Barbie aims for "diversity"


#1

[Read the post]


#2

So long as diversity doesn’t include BMI>16 body types?


#3

Came here to ask why they’re still DD cups on an 80 pound frame.

When Barbie was introduced in Japan, kids found her creepy and repellent, so toymakers came up with Licca-chan, who is closer to a normal shape, but does have those weird anime eyes as big as her fists.


#4

Now wait and watch how this will be done wrong for some, not enough for others; brace for the noise…

…QED…

This is a temporary affair anyway. In next couple years 3d printing at home will do a number with cheap plastic moulded toys.


#5

One of my kids just told me that they’re now making Barbies with flat feet. Now THAT seems like a real improvement.

I went looking for an image to show how unnaturally the feet are shaped, and found an article about a high school student’s art project: creating a life-sized Barbie to show how ridiculous the measurements are.


#6

I have a hunch the rationale is that they need to have the same body type so any Barbie outfit can fit any doll. Of course, that’s incredibly short-sighted since Mattel could probably sell even more accessories if every doll needed a unique wardrobe.


#7

I think that third and fourth dolls (from left to right) have flat feet.


#8

I’m glad they finally discovered the palette swap. Video games have been using it to “diversify” their character designs for years.


#9

Check out Lammily.


#10

Skipper always had flat feet, too, though she was still weirdly wasp-waisted.

Sorry… didn’t mean to body-shame Skipper. She’s a dear.

Only… holy shit, was this actually a thing?

I have no idea what to think of this.


#11

Growing up Skipper

d_d

Wait. What!?


#12

Just wait 'til you see Alien Mutagen Skipper.


#13

Tangential factoid of the day: “weird anime eyes” actually originated in western animation. Osamu Tezuka (called the ‘god of manga’ for very good reason - he basically created the form as we now know it) got the idea for the large eyes from the early works of Walt Disney.


#14

I think they all have hinged ankles now, so they can either wear heels or flats.


#15

Every time I’ve mentioned this version of Skipper, people have told me I’m full of shit.
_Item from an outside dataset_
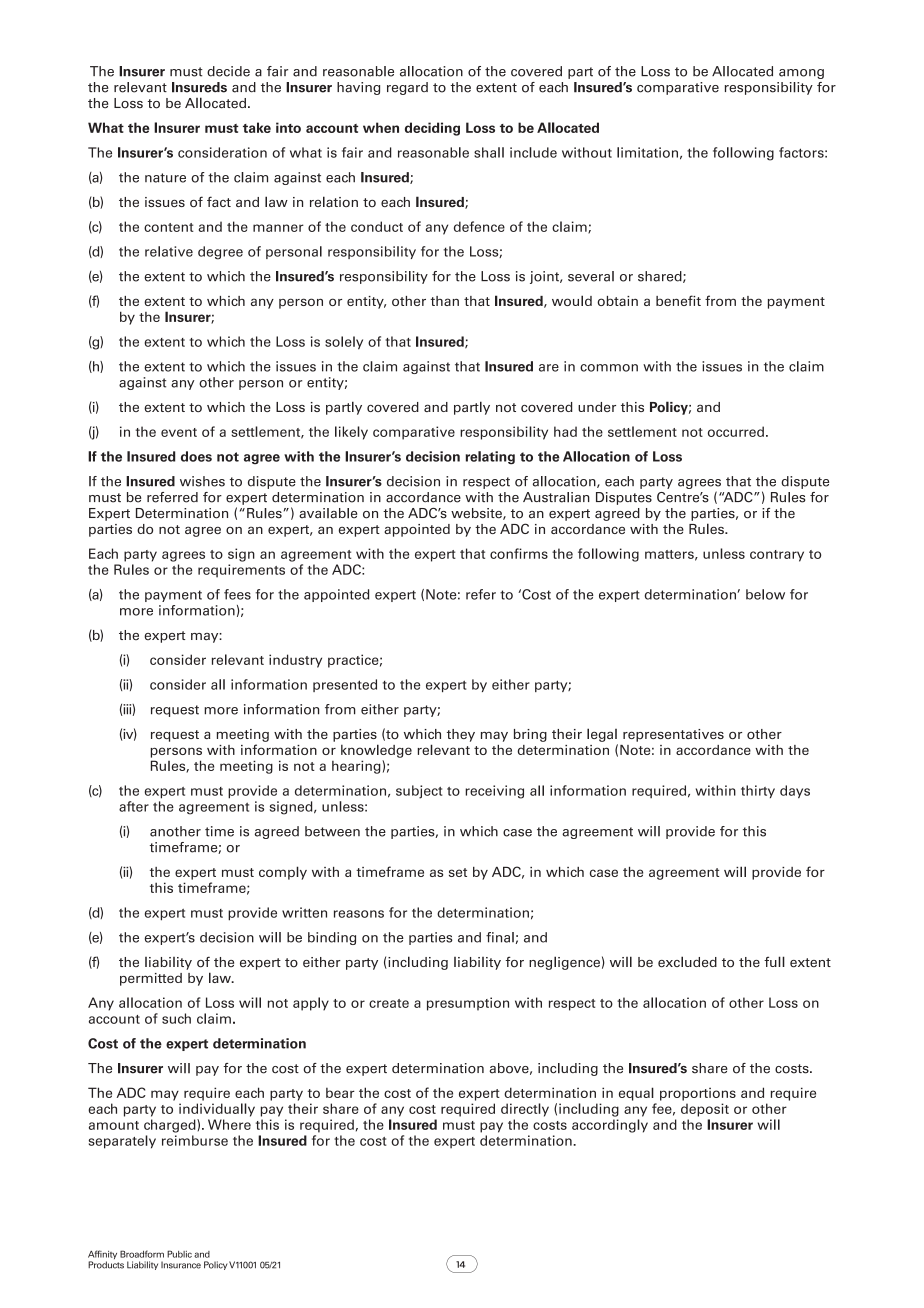 Image resolution: width=924 pixels, height=1308 pixels. What do you see at coordinates (228, 71) in the document?
I see `decide` at bounding box center [228, 71].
Try explaining to someone who’s never seen it how you crank Skipper’s arm around^, then she gets taller and bigger-breasted. I AM VINDICATED.
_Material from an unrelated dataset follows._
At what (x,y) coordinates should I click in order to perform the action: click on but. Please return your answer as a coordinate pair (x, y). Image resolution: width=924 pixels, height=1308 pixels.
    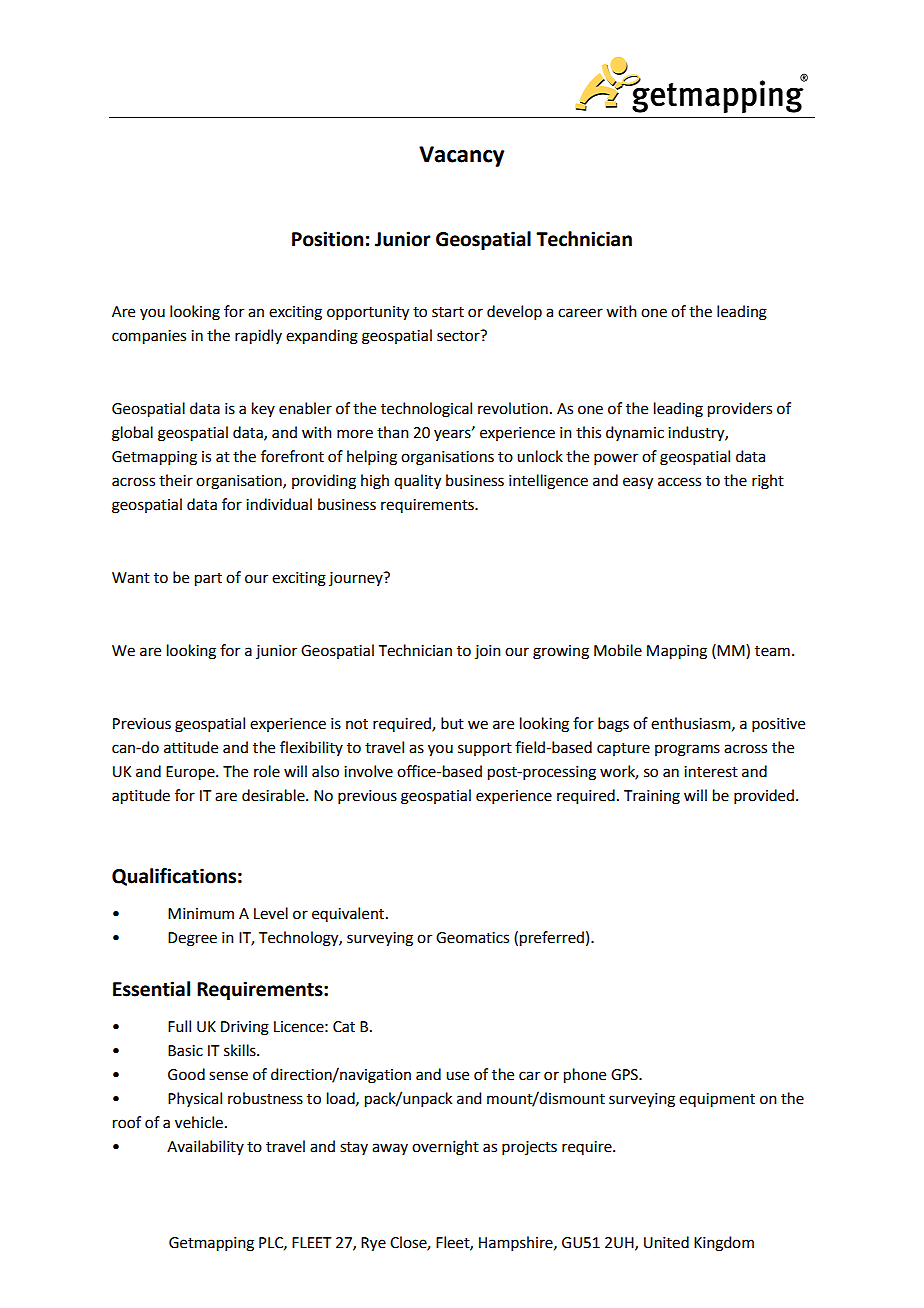
    Looking at the image, I should click on (452, 723).
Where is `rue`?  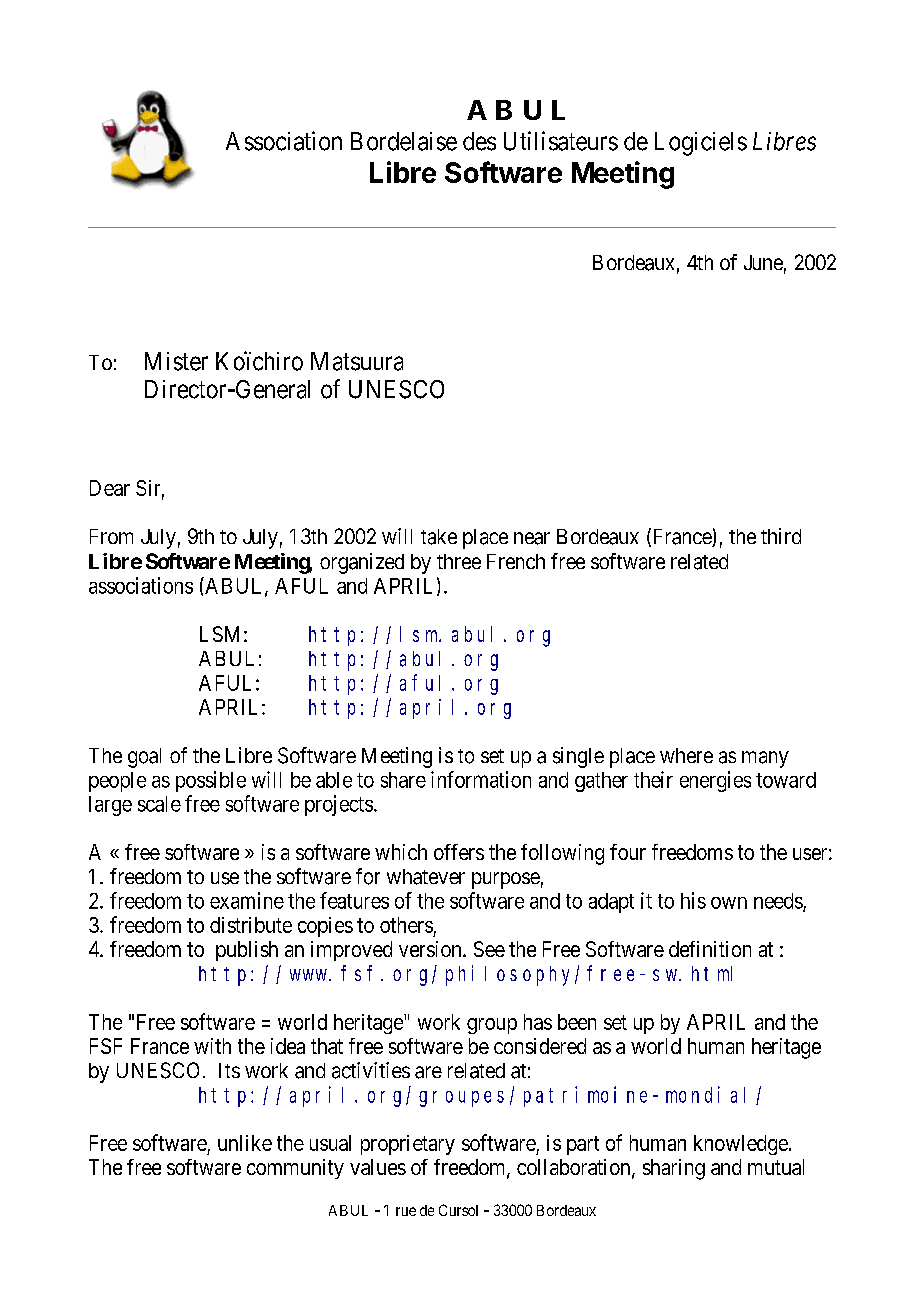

^At least the mid-1970s version worked this way.


#16

The 70s were a very special time, to be sure. Everyone lionizes the 60s and the 80s, but the 70s… well, that was an odd decade…


#17

The reason for this is simple. Money.Girls won’t buy the fat dolls. Or most girls won’t. Because at the end of the day, a little black girl will want a little black girl doll, because she wants to see herself represented in the toys she buys. Most girls do. But fat girls want the skinny girl doll. This is the problem in our society. There is no unity within the plus-sized community, because we are trained to hate ourselves and so instead of idolizing Melissa McCarthy or Gabby Sidibe, we idolize Kylie Jenner.


#18

Logistically, it would also be more costly to produce clothes for different body types and not just one standard size. That one body type could be a little closer to what an actual human looks like though. Those legs are seriously fucking ridiculous.


#19

Machining new injection molds is also much more expensive than using different dyes and paints.


#20

The expense argument would carry a little more weight if people haven’t been pointing out the ridiculousness of Barbie for decades. They’ve had a long time to amoritize the costs of a shift to be more in line with their consumers’ values.